One more time, the priest turned his head towards the door, this time to check on the third daughter. The young girl hunched up, embarrassed at her own ugliness.
The old witch went on: “Everyone that saw her commented on how poorly suited for terrestrial life she was, and recommended to instill in her from a very early age the idea of joining a convent. Even her godfather, a vampire with no intention of teaching her the ways of virtue, agreed to this. Can you imagine, Father? The daughter of a witch making a vow of celibacy to Jesus? Had she been a boy, I would have drowned her. But I thought that I might as well offer her in matrimony to the Little Master when she came of age. Alas, he too rejected her.”
The priest exchanged another look with the young girl, this time full of compassion. She was, admittedly, quite unsightly.

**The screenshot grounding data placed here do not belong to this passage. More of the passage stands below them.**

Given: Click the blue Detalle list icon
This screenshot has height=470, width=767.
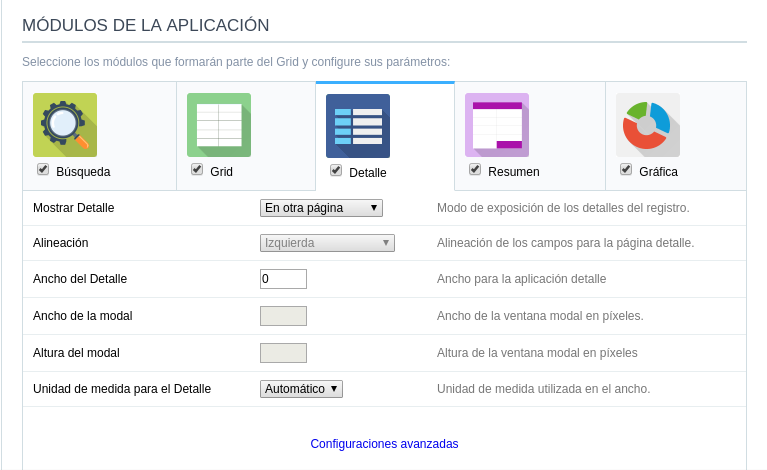Looking at the screenshot, I should click(x=357, y=126).
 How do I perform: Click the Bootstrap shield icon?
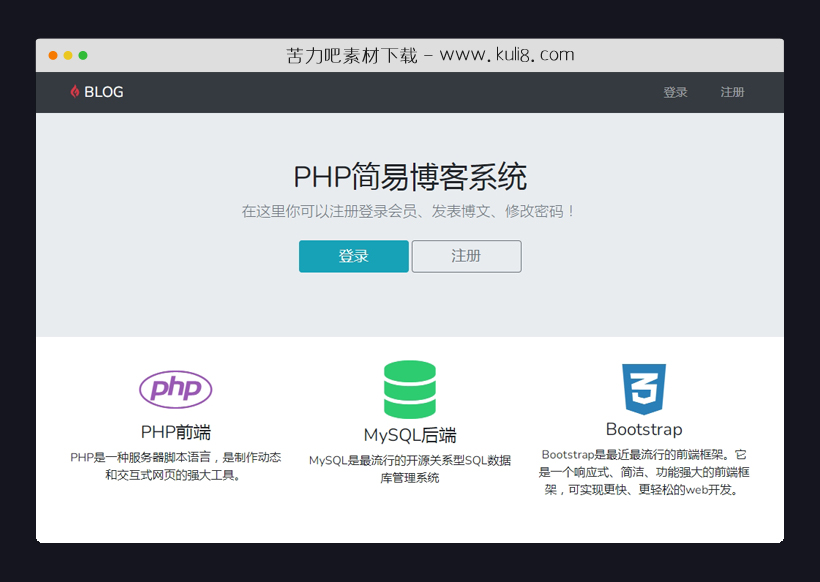point(644,389)
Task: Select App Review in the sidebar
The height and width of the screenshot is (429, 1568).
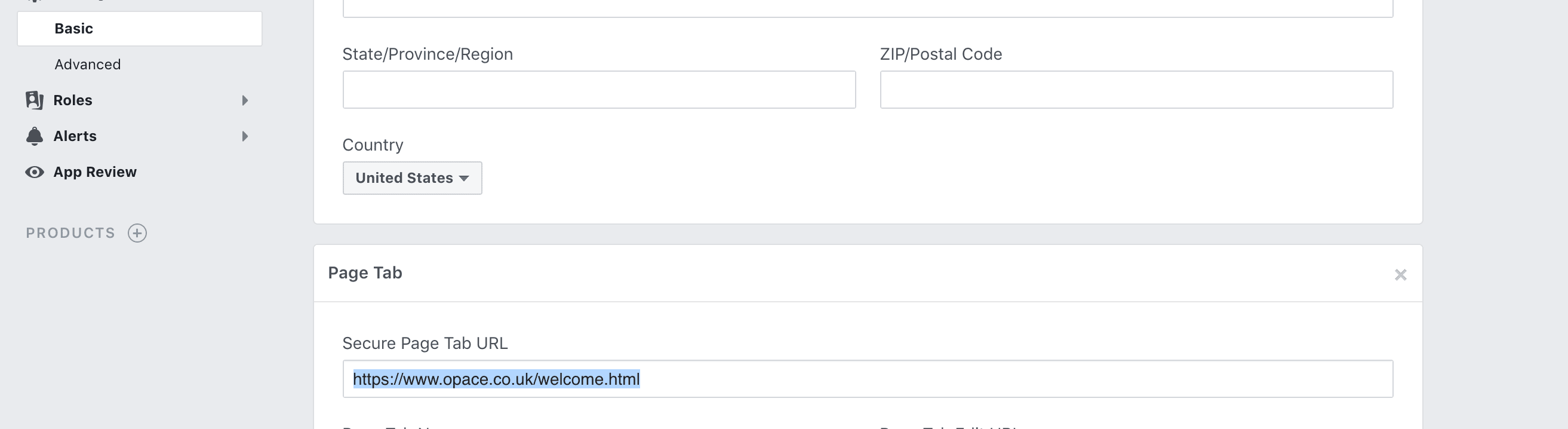Action: coord(94,172)
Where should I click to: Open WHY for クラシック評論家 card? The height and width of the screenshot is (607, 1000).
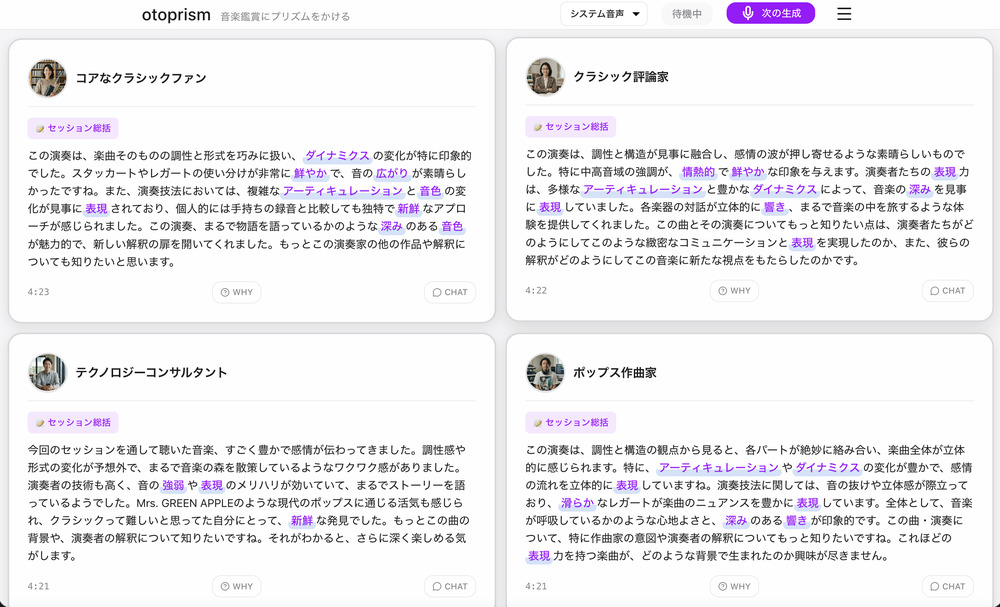734,291
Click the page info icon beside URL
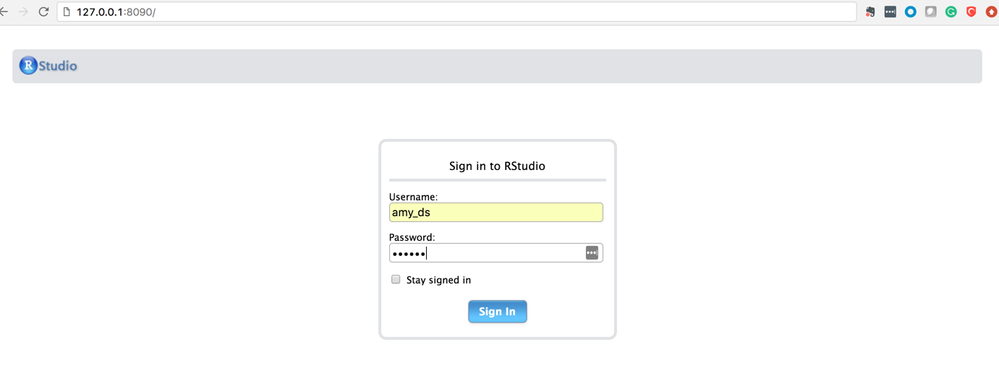This screenshot has height=392, width=999. point(66,12)
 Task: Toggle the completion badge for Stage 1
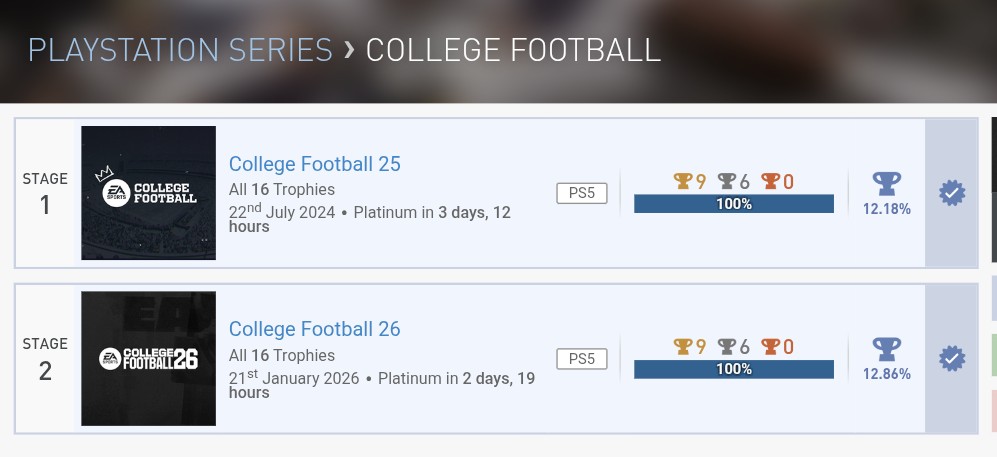tap(952, 193)
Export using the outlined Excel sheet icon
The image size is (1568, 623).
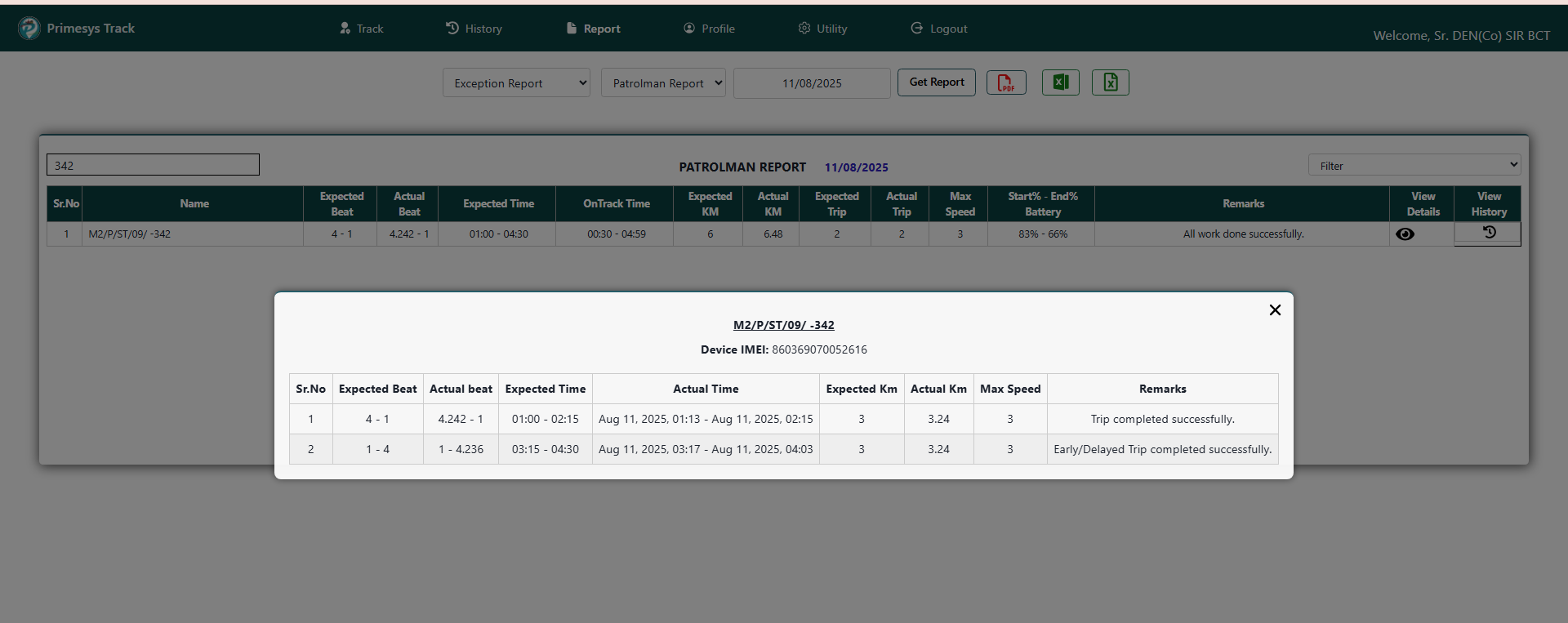tap(1110, 82)
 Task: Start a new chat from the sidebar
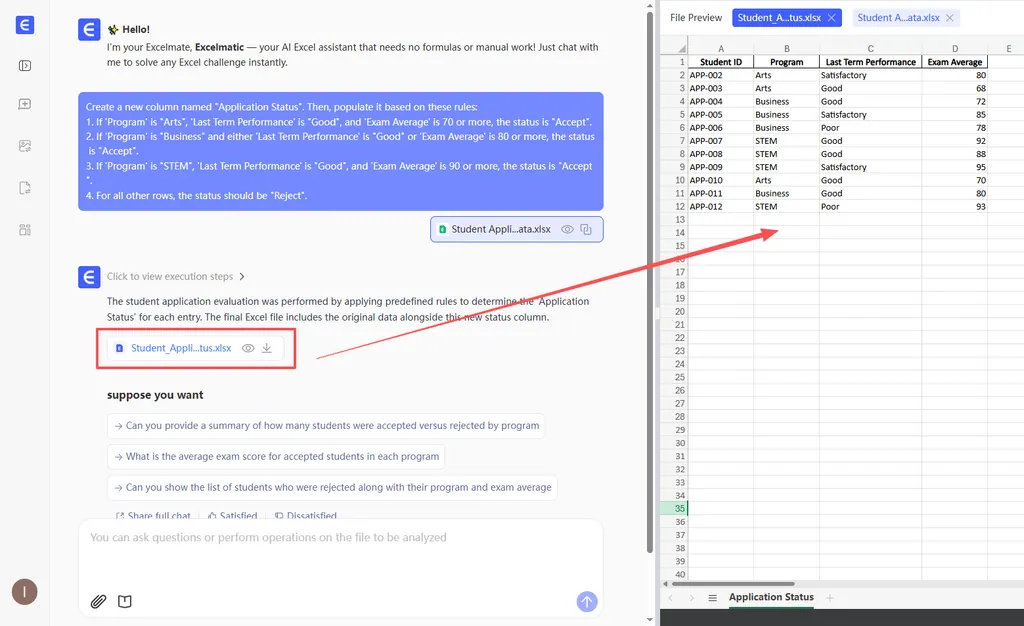(x=25, y=104)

To the poor gifts of nature—the hair, the mouth, the bulbous nose—you had to add the embarrassing gifts of adolescence: her face was covered with pimples. The girl reminded him of a featherless baby crow fallen from its nest to the ground, left to be eaten by the insects.
“What is her name?” the good man asked.
“Dumb-fuck?” the witch responded, trying to suppress a laugh. “Stupid girl? You-little-piece-of-shit? She doesn’t have one name, but many. Whatever insult is in vogue, whatever mockery sounds fit, whatever noun seems degrading and mortifying enough, whatever makes her cry and wish she had never been born, that is her name for the day. She was christened inside a church and wearing the family’s baptismal robe of white embroidery, an heirloom from before the Mexican war that had been in my family for generations, and she was given a name, in honor of the saint of the day of her birth; yet, nobody ever used it. The sad appellatives came from the beginning. Outside our family, everyone refers to her as Antonia’s third daughter, or as Rosa and Victoria’s little sister, or plain and simply with a contemptuous ‘you!’… ‘You!’ is what the nuns used to call me when I was a girl, during catechism class on Saturday mornings. ‘You, naughty little girl,’ they said, before swatting the back of my head with a ruler, ‘why can’t you be more like your brothers and sisters?’”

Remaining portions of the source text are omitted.